I've met people who didn't feel that it's a problem if they ask if the exam of a given subject, instead of using the memento of withered eras, the task sheet on a paper, "could be solved some other way, like on Skype?". Poor fellow didn't have the time, but yet again, that isn't a problem on its own. But what is a problem, is that they couldn't get that little bit of information to reach their own tiny, isolated and dark world, that the exams can be done on the scheduled exams, in the ways that are stated.


Actually, this is the moral of the story: in seconds, being self-conceited and self-satisfied can lead to requiring the world around you to take the shape you want it to without a word, while you can be able to take every such impact of the world inflicted on you as a personal insult. Now this is an approach I can only congratulate to, for two reasons.

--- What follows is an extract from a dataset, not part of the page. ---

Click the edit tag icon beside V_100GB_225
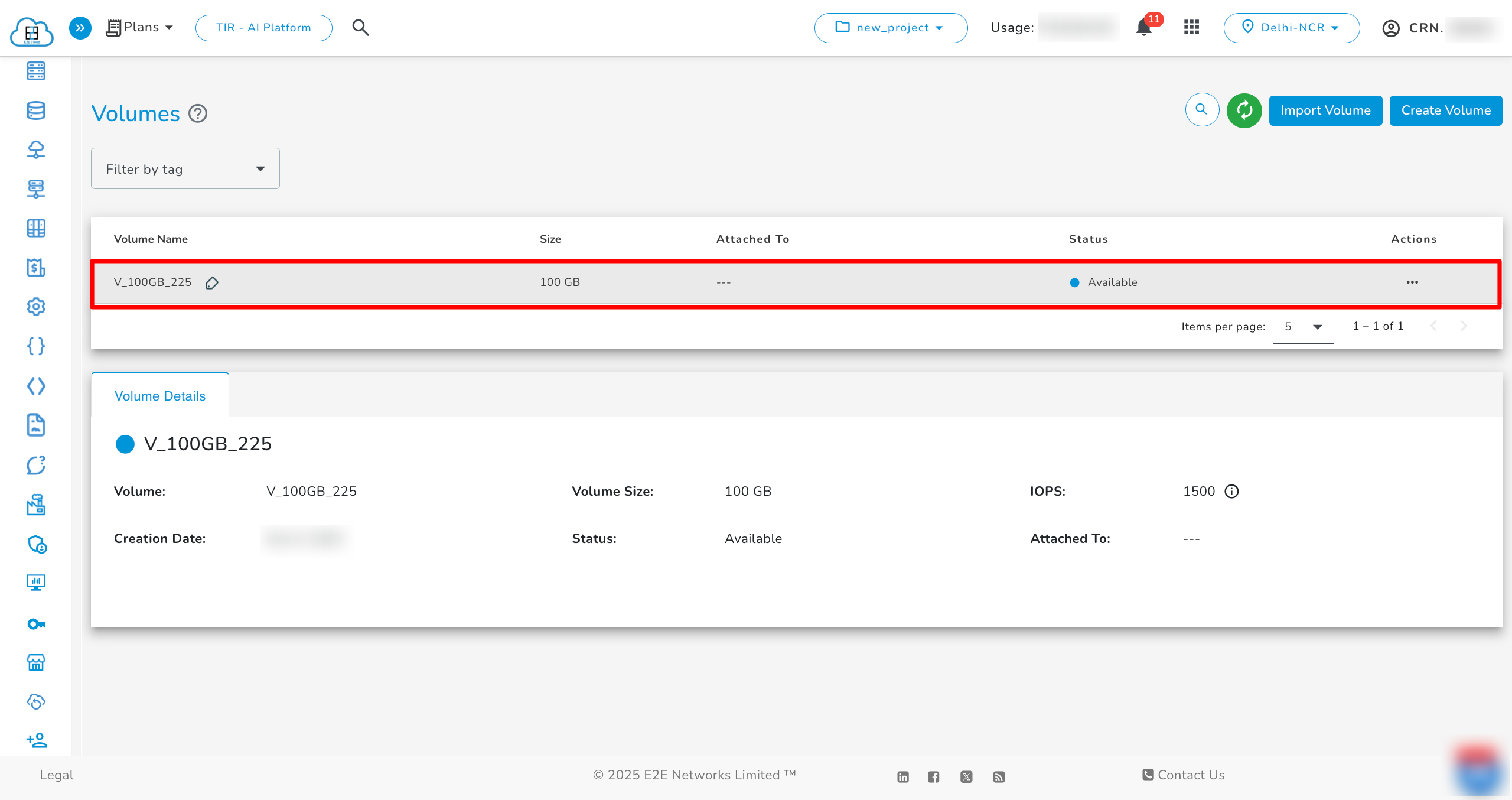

One is that I cannot really do anything about it. It is not my duty to convince students that they (also) have faults, not (only) the system, and they didn't fail because of mystical reasons like
(a) the teacher is picking on him
(b) the teacher was "making a bloodbath" on the exam
(c) the teacher evaluated the exam papers by throwing them in the air, and if someone's paper landed on the desk, that counted as succesful, and whose paper fell on the floor failed - and what do you know, theirs always falls down!
(d) other brainwaves like this which one can always hear in an average dialogue in the corridors
but beacuse they simply weren't prepared, that's all.

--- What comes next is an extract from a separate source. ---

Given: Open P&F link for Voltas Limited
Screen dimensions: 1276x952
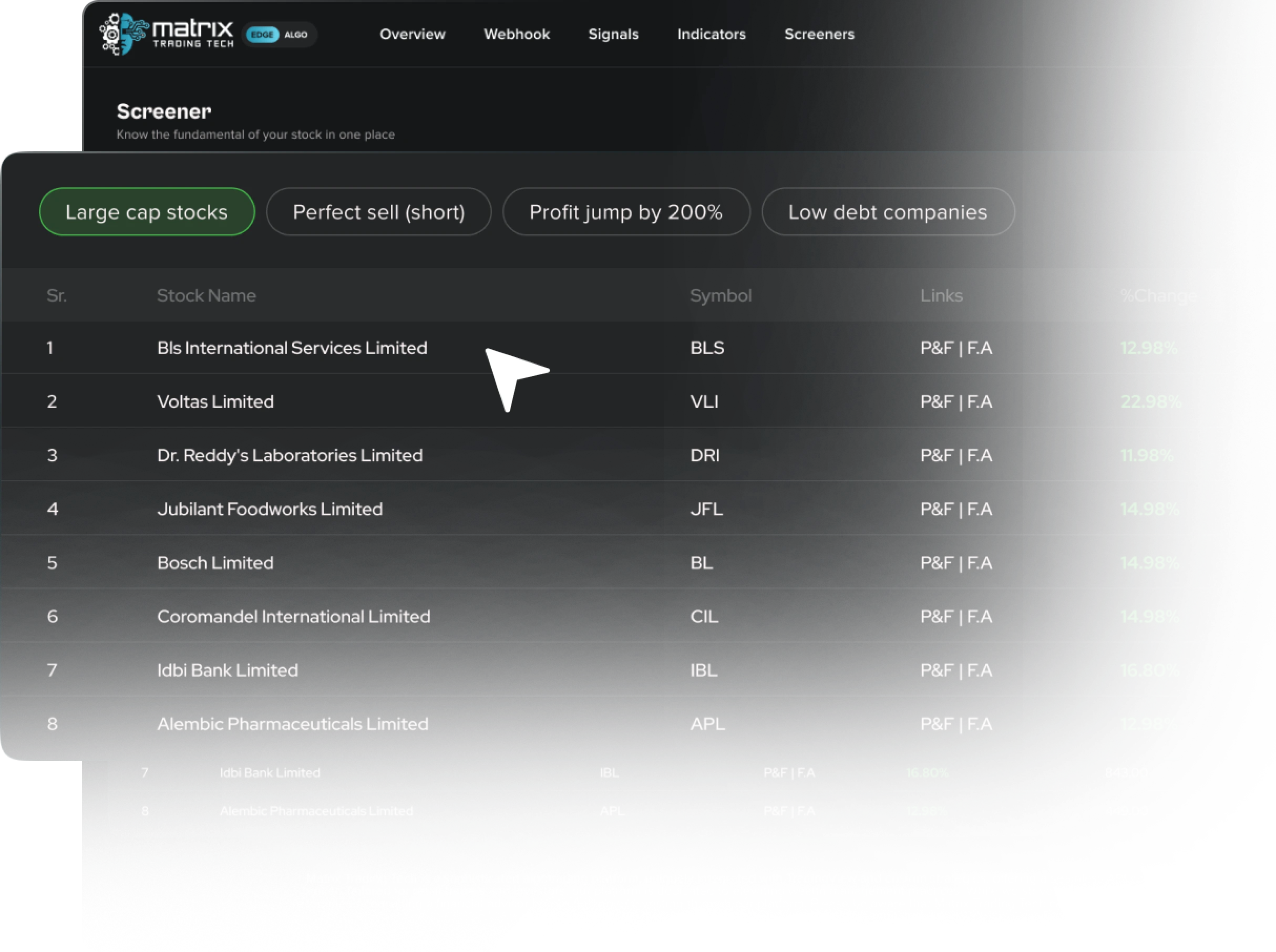Looking at the screenshot, I should click(937, 401).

The other is - and that's the more funny part of it - being self-satisfied leads to certainty, and certainty leads to the false sense of knowledge. So, beliefs strike root in the head of the simple student, beliefs like "There will be the same questions as last year anyway.", "Ha should ask the same tasks we did in the practical classes!", and he/she will be outraged like "But I have wasted my time enough with this already, I know it now!". But the questions won't be the same. Just almost the same. Even two numbers might be altered in them, oh the horror! And know, they don't know. And besides, you can't measure the understanding of things on a kitchen scale.

And so, committing the test will result in sentences like "But last night I knew.", "At home it was OK.", and "I just don't understand.". And in a fraction of a second, these will turn into the savage hunt for scapegoats, which, yet again, has its own classic statements. First, just poor Chronos gets it, "There wasn't enough time.", "If only I've had five more minutes..." and so on, and then suddenly, they end up at "We didn't even go over this material.", and my personal favourite, the "These are not the tasks from the practical classes!".


To sum it up, self-satisfied students often labour under the delusion that
(a) no thinking is needed for the appropriate solving o the test
(b) they've managed to acquire the thinking needed to solve the test appropriately
and because these are only delusions, in due course, they get themselves to fail.